INT 与 FP：细粒度低比特量化格式的全面研究 (INT v.s. FP: A Comprehensive Study of Fine-Grained Low-bit Quantization Formats)

Modern AI hardware, such as Nvidia's Blackwell architecture, is increasingly embracing low-precision floating-point (FP) formats to handle the pervasive activation outliers in Large Language Models (LLMs). Despite this industry trend, a unified comparison of FP and integer (INT) quantization across varying granularities has been missing, leaving algorithm and hardware co-design without clear guidance. This paper fills that gap by systematically investigating the trade-offs between FP and INT formats. We reveal a critical performance crossover: while FP excels in coarse-grained quantization, the comparison at fine-grained (block-wise) levels is more nuanced. Our comprehensive comparison demonstrates that for popular 8-bit fine-grained formats (e.g., MX with block size 32), MXINT8 is superior to its FP counterpart in both algorithmic accuracy and hardware efficiency. However, for 4-bit formats, FP (e.g., MXFP4, NVFP4) often holds an accuracy advantage , though we show that NVINT4 can surpass NVFP4 when outlier-mitigation techniques like Hadamard rotation are applied. We also introduce a symmetric clipping method that resolves gradient bias in fine-grained low-bit INT training, enabling nearly lossless performance for MXINT8 training. These findings challenge the current hardware trajectory, demonstrating that a one-size-fits-all FP approach is suboptimal and advocating that fine-grained INT formats, particularly MXINT8, offer a better balance of accuracy, power, and efficiency for future AI accelerators.

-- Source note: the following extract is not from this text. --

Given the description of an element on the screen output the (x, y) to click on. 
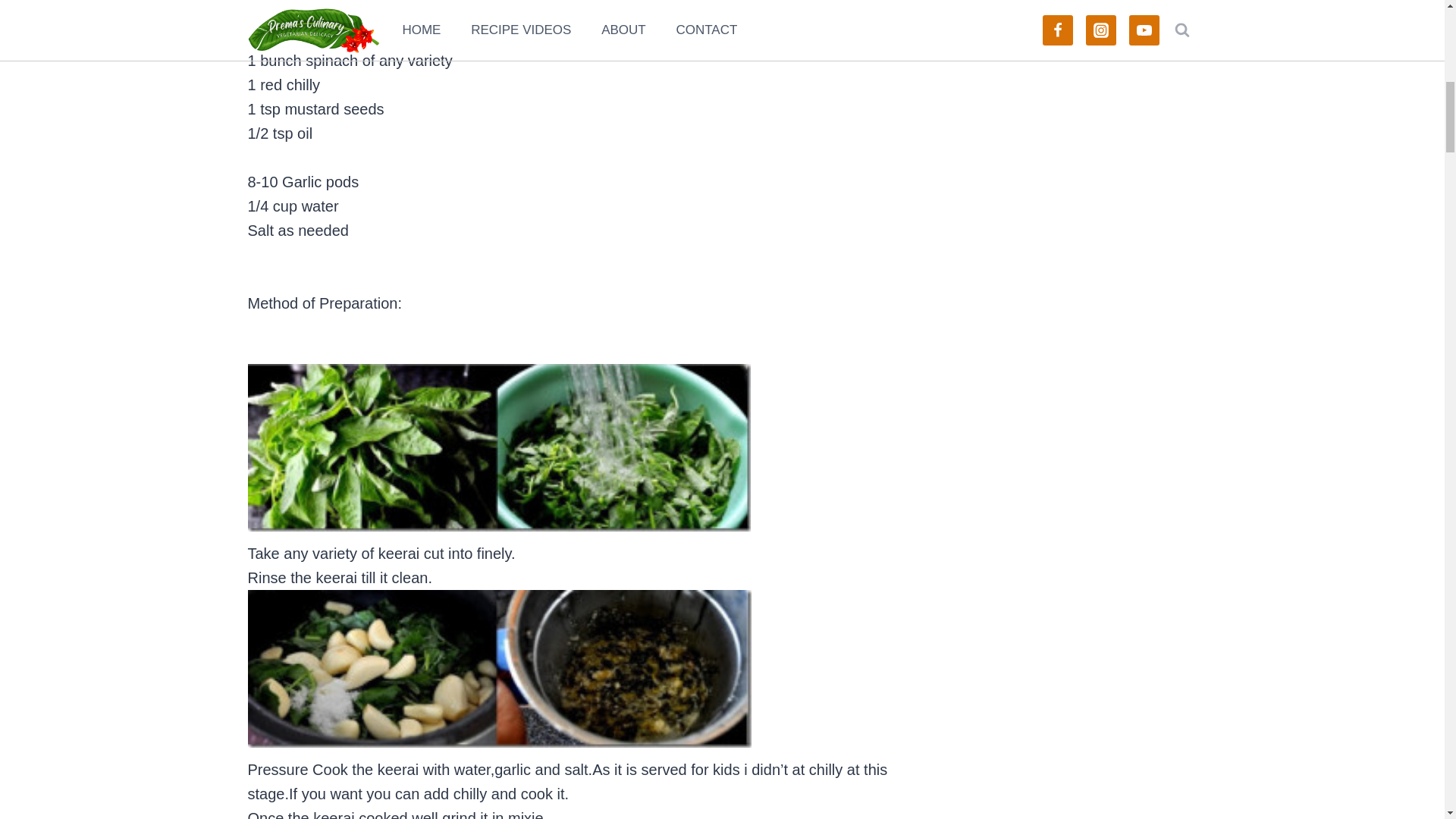
kuzhambu (498, 447)
kuzhambu1 (499, 668)
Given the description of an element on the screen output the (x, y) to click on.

翻译：现代AI硬件，如Nvidia的Blackwell架构，正日益采用低精度浮点（FP）格式来处理大型语言模型（LLMs）中普遍存在的激活值异常值。尽管存在这一行业趋势，但针对不同粒度下FP与整数（INT）量化的统一比较一直缺失，导致算法与硬件协同设计缺乏明确指导。本文通过系统研究FP与INT格式之间的权衡填补了这一空白。我们揭示了一个关键的性能交叉点：虽然FP在粗粒度量化中表现出色，但在细粒度（块级）水平的比较则更为微妙。我们的全面比较表明，对于流行的8位细粒度格式（例如块大小为32的MX），MXINT8在算法精度和硬件效率上均优于其FP对应格式。然而，对于4位格式，FP（例如MXFP4、NVFP4）通常具有精度优势，但我们发现当应用Hadamard旋转等异常值缓解技术时，NVINT4可以超越NVFP4。我们还引入了一种对称裁剪方法，解决了细粒度低比特INT训练中的梯度偏差问题，使MXINT8训练能够实现近乎无损的性能。这些发现挑战了当前的硬件发展轨迹，表明一刀切的FP方法并非最优，并主张细粒度INT格式，特别是MXINT8，为未来AI加速器提供了精度、功耗和效率之间更好的平衡。